The following spring, while in the middle of a pitching drill, he had a complete breakdown and left the team for “personal reasons.” He stayed away for the majority of the year while trying to deal with the depression, and eventually ended up seeing a sports psychologist and beginning a regimen of anti-depressants. Greinke returned to the Royals in 2007 and fortunately, hasn’t looked back since.


Finding stability


To his credit, the native of Orlando, Fla. has stayed on his meds and has missed only a few starts because of injury. In fact, he has been nothing short of spectacular: Greinke didn’t allow a run until he had pitched his 25th inning of 2009 (piggybacking on the 14 straight scoreless innings at the end of 2008) and won the Cy Young Award after posting a 16-8 record with a league-leading 2.16 ERA on a Royals team that went 65-97. 


Greinke suffered a setback in 2010, going 10-14 with an ERA of 4.17, but despite that, has posted a 57-33 record while averaging 8.5 strikeouts per nine innings since his Cy Young award season.


And he’s perhaps the most cerebral pitcher since future hall-of-famer Greg Maddux. Greinke is a self-admitted sabremetrician; he pays particularly close attention to Fielding Independent Pitching (FIP), a complex formula that measures a pitcher’s performance on plays that he can control in the sense that fielders are not involved.  After winning the Cy Young Award, he told the New York Times, “That’s pretty much how I pitch, I try to keep my FIP as low as possible.”


Hamilton – drugs and alcohol


Hamilton is more of a slippery slope. He has a dubious history with drug and alcohol abuse that seems to be more societal-influenced than anything else. And while Greinke has managed to control his illness, Hamilton has repeatedly slipped back into his old ways.

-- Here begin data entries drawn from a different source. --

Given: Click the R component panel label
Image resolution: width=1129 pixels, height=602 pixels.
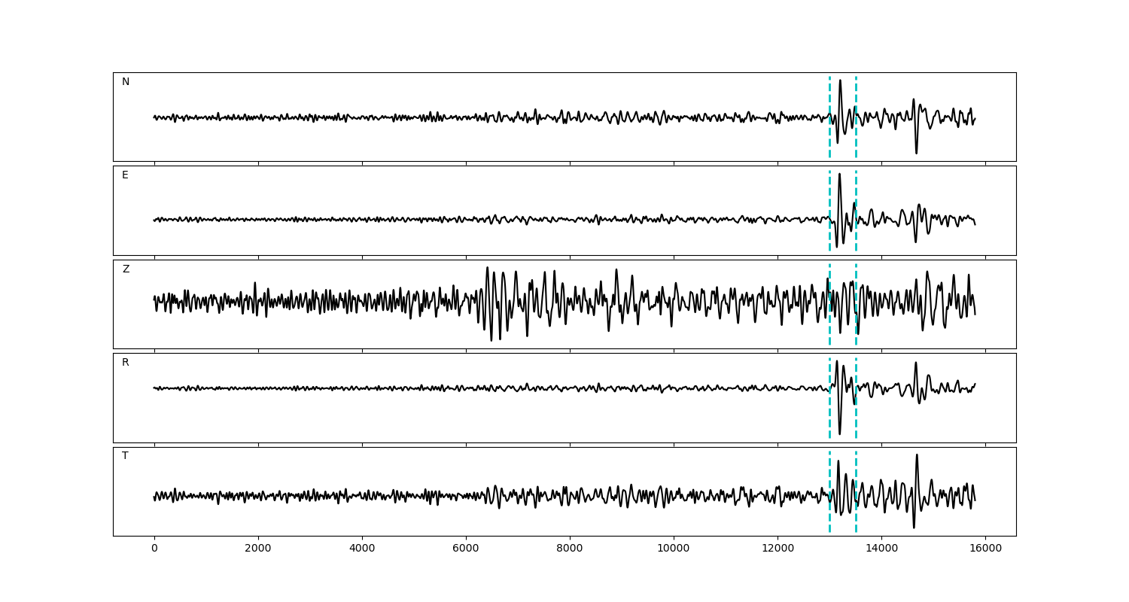Looking at the screenshot, I should (126, 363).
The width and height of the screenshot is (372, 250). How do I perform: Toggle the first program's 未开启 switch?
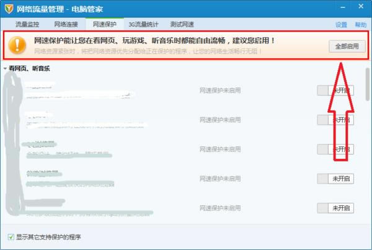coord(335,90)

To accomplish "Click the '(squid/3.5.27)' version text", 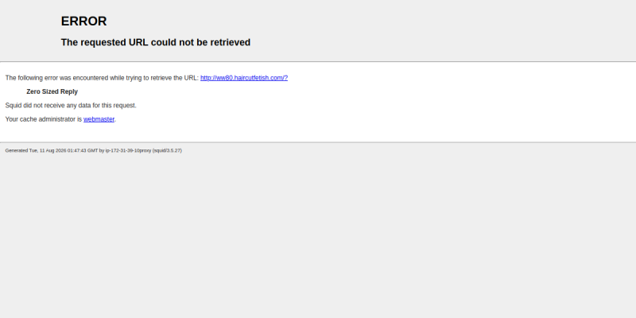I will click(167, 150).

The Devil Rays made him the no. 1 overall pick in 1999, and he tore up the minor leagues for the next two seasons.


However, a 2001 automobile accident involving himself and his parents was a turning point for the worse.


Their pickup truck was slammed into by a dump truck that had run a red light. His parents, who had quit their jobs to travel around with him, required constant medical attention and so returned to their home in Raleigh, N.C. Hamilton suddenly was alone in Bradenton, Fla., but because he was unable to play as a result of his injuries, he got bored and started floating around the town.

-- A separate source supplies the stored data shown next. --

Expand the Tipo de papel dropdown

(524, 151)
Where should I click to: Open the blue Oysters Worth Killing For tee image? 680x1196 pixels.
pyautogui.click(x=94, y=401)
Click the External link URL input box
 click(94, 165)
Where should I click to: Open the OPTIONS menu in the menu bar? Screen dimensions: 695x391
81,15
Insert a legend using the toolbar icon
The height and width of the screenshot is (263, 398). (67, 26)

Trouble found him in no time.


He frequented strip joints and tattoo parlors and before long was more involved with drugs and alcohol than trying to get back into baseball.


By 2002, he was at the Betty Ford Center in Rancho Mirage, Calif. trying to kick the habit. The following year, he failed a drug test during spring training, and left the team on numerous occasions. He ended up taking the year off for “personal reasons” (see a pattern here?) and in 2004 was suspended several times for repeated violations.


By 2005, he was out of baseball.


The Cubs drafted him off the Devil Rays’ roster at the end of 2006, but he never played a game at Wrigley Field as they quickly turned around and traded him to the Reds.


A second chance


Suddenly, in 2007, with a new lease on life in Cincinnati, he started to turn things around. Hamilton wasn’t completely clean, but still finished second to Ryan Braun in Rookie of the Year voting. After the season, the Reds traded him to the Rangers.


Hamilton’s numbers have exploded in his five seasons at Rangers Ballpark at Arlington. He won the AL MVP Award in 2010 after leading the league with a .359 average, slugging 32 home runs and driving in 100. With the Rangers, he’s averaged close to 30 homers and over 100 RBI per season.


Still, there are the demons. Hamilton submits to urine testing at least three times a week, and admitted as recently as last February that he had been drinking again. He says that he’s been sober since that incident, but none of us are ever really cured, are we?


Greinke and Hamilton: big fish. Big, big fish. Two players who will make a significant difference wherever they end up.  But at what cost?